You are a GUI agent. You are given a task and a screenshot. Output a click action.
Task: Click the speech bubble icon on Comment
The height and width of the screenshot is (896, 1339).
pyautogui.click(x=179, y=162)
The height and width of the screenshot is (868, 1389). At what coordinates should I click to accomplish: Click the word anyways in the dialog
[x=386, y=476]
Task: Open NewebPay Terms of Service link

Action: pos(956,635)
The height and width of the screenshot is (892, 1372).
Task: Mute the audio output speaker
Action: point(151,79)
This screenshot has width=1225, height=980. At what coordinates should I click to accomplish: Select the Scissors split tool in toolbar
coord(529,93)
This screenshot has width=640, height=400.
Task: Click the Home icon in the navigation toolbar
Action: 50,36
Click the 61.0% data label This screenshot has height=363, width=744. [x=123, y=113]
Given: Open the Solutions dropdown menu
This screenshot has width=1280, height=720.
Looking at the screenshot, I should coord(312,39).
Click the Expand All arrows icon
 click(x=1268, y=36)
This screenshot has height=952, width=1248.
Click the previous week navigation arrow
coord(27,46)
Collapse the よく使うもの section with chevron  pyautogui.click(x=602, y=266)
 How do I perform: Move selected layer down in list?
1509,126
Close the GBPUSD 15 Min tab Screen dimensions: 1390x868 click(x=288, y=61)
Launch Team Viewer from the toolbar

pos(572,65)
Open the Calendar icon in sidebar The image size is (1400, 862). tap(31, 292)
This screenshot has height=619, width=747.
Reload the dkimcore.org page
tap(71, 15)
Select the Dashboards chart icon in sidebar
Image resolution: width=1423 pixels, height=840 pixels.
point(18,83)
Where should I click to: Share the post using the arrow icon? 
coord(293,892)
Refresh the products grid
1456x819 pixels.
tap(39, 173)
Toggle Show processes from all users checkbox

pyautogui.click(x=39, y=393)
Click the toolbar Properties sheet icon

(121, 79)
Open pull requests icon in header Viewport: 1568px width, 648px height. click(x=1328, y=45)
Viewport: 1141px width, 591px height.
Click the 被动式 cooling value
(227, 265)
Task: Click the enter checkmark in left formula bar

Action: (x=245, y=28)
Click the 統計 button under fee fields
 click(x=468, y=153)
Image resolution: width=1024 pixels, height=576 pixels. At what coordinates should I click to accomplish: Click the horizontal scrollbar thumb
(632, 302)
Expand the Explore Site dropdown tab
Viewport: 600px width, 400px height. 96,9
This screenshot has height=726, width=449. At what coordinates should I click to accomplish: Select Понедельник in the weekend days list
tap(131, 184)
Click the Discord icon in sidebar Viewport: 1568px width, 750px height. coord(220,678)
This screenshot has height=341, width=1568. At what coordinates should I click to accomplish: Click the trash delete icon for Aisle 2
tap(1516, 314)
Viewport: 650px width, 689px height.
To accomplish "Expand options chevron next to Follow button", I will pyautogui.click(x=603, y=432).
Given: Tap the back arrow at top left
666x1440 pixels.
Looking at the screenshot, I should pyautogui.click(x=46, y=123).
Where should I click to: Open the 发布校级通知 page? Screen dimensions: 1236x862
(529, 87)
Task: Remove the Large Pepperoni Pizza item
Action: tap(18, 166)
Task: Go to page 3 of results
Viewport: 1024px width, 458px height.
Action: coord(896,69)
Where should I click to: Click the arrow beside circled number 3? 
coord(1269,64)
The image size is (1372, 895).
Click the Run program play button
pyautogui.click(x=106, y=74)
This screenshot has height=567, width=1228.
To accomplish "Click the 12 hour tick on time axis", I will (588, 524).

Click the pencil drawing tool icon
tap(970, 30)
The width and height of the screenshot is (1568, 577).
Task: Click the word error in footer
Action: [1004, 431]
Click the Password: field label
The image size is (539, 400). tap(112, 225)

▶ [PROBLEM TO WORK ON]: Copy out the lines from the one containing "The image size is (1372, 895)." through the end of the material, unchanged.

▶ [OUTPUT FOR THIS TASK]:
The image size is (1372, 895).
Click the Run program play button
pyautogui.click(x=106, y=74)
This screenshot has height=567, width=1228.
To accomplish "Click the 12 hour tick on time axis", I will (588, 524).

Click the pencil drawing tool icon
tap(970, 30)
The width and height of the screenshot is (1568, 577).
Task: Click the word error in footer
Action: [1004, 431]
Click the Password: field label
The image size is (539, 400). tap(112, 225)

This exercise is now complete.